Одного из Рэкхэмов увозят, Конфетка отыскивает глазами другого, единственного, кто у нее остался, – брата Генри – и обнаруживает, что интересует он не только ее. Явно нездоровая, изможденная женщина, на которую Конфетка обратила внимание, когда женщине этой помогала усесться на скамью служанка, теперь выходит с ее же помощью из церкви. Грузно опираясь на трость, она машет рукой и окликает Генри, намереваясь, судя по всему, присоединиться к нему.
На Генри это действует, точно удар электричества. Он выпрямляется в струнку, сдергивает с головы, чтобы разгладить немытые волосы, шляпу, затем осторожно возвращает ее назад и поправляет галстук. Даже сквозь плотную кисею своей вуали Конфетка различает происходящее с его лицом чудо – выражение гнева и горького недовольства слетает с него, сменяясь жалкой маской спокойствия.
Все еще сопровождаемая горничной, больная передвигается не на обычный манер хромцов (характерной трехногой поступью), нет, она налегает на трость так, точно это всего лишь оградка, идущая по краю головокружительного обрыва. Она бледна и худа, как окоренная ветка, левая ладонь ее, свисающая поверх предплечья горничной, смахивает на хворостинку, правая, крепко сжимающая ручку трости, – скорее, на узловатый корень. Жара, от которой розовеют или (если говорить о расфуфыренных дамах) багровеют лица окружающих людей, больную не задевает, ее лицо оставляет белым, лишь два крапчатых малиновых пятна вспыхивают и выцветают на щеках женщины с каждым сделанным ею шагом.
«Несчастное, обреченное существо, – думает Конфетка, ибо чахотку она узнает с первого взгляда. Однако едва в жилы ее просачивается эта капля сострадания, как вдогонку ему устремляются мысли виноватые: – Почему ты, трусливая тварь, не заглядываешь к миссис Кастауэй, не навещаешь Кэти Лестер? Ее состояние еще и похуже, чем у этой леди, – если Кэти вовсе уже не умерла.»
– Генри! Надеялись сбежать от меня?
Чахоточной удается избавиться от поддержки служанки, и теперь она передвигается самостоятельно, стараясь не показать, каких усилий ей это стоит. Вид ее сгорбленных плеч и крепко стискивающих ручку трости пальцев вырывает Генри из оцепенения, он бросается к больной и, пролетая мимо Конфетки, только что не пихает ее в грудь.
– Миссис Фокс, позвольте мне, – говорит Генри, протягивая к ней руки, точно два увесистых инструмента, коими он еще толком не овладел. Миссис Фокс, покачав головой, вежливо отвергает это предложение.
– Нет, Генри, – успокаивает его она и останавливается, чтобы передохнуть. – С тростью я вполне уверенно держусь на ногах… если никто меня не толкает.
Генри бросает взгляд поверх плеча миссис Фокс, негодуя на способных толкнуть ее бессовестных, низких людей, включая и (стоящую к ней ближе всех) Конфетку. Бесполезные руки, не получившие дозволения подхватить миссис Фокс, повисают по сторонам его тела.

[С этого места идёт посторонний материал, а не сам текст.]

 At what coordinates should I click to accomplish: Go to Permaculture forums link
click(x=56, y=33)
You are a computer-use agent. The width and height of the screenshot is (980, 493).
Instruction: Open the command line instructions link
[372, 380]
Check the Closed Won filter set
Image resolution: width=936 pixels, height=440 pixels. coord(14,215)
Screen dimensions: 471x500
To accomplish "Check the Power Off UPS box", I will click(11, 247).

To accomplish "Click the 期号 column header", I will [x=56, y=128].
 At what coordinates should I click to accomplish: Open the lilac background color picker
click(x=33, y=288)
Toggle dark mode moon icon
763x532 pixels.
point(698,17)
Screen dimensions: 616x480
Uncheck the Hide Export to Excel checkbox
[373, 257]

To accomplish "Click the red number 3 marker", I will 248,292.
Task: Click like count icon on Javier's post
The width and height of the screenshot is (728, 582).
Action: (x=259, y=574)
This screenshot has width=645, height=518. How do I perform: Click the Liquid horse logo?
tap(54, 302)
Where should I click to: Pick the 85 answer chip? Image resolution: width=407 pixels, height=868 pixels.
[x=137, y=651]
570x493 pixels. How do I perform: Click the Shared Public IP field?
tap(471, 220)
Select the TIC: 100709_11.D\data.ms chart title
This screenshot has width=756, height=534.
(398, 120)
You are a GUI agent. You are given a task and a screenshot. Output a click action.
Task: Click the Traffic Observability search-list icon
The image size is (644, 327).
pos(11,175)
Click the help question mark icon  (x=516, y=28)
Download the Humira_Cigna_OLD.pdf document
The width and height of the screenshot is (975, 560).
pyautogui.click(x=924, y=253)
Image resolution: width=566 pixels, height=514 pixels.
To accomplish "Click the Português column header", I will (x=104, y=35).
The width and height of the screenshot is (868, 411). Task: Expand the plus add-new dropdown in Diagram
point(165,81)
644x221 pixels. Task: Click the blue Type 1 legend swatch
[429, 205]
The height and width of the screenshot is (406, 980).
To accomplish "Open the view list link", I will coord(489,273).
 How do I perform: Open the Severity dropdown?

– Вы не должны подвергать себя подобному риску, – укоризненно произносит он.
– Риску! Пфф! – усмехается миссис Фокс. – Загляните под аркады Аделфи… спросите у нищей проститутки… что такое риск…
– Предпочел бы обойтись без этого, – говорит Генри. – И предпочел бы, чтобы вы сейчас отдыхали дома.
Однако миссис Фокс, теперь, когда она остановилась, уже удалось – одним лишь ожесточеньем воли, которую она словно впитывает через трость из земли, – выровнять дыхание.
– Я буду посещать церковь, – объявляет она, – пока мне достанет для этого сил. В конце концов, у церкви есть одно великое преимущество перед «Обществом спасения» – она не пришлет мне письма с извещением о том, что больше я в ней показываться не должна.
– Да, но вам следует отдыхать, так сказал ваш отец.
– Отдыхать? Отец хочет, чтобы я отправилась в дальнюю дорогу.
– В дорогу? – лицо Генри искажают надежда, страх и недоумение сразу. – Но куда же?
– На пески Фолкстона, – усмехается она. – Все уверяют, что для калек это истинный Рай – или, все‑таки, Преисподняя?
– Миссис Фокс, прошу вас! – Генри опасливо посматривает по сторонам – а ну как приходской священник подслушал ее слова. Но поблизости уже нет никого – одна только не знакомая ему женщина под вуалью и в поношенном платье, озирающаяся медленно и неловко, словно она не понимает, куда ей отсюда идти.
– Ну хорошо, Генри, давайте мы с вами пройдемся, – предлагает миссис Фокс.
Генри пугается:
– Но ведь не весь же путь до…?
– Да, весь путь – до кареты моего отца, – поддразнивая его, говорит
миссис Фокс. – Пойдемте, Генри. На свете есть люди, которые каждое утро проходят по пять миль, чтобы попасть на работу.
Растревоженный до последней крайности, Генри начинает было: «Да, но не те же…», однако прикусывает язык, едва не выпаливший нечто о смертельной болезни.
– Да, но не по воскресеньям, – находит он жалкую, если правду сказать, замену.
Они выступают в путь – по старой каменной дорожке, по тенистой аллее, – удаляясь от освещенных солнцем прихожан, и женщина под вуалью и в поношенном платье следует за ними. Из осторожности она старается держаться от них на расстоянии, и потому одышка миссис Фокс не позволяет Конфетке расслышать все, что та говорит; ветерок обращает слова ее в шелест, донося их до Конфетки точно пушистые семена потревоженного одуванчика. Зато лопатки миссис Фокс, ходящие ходуном под тканью платья, говорят отчетливо и громко.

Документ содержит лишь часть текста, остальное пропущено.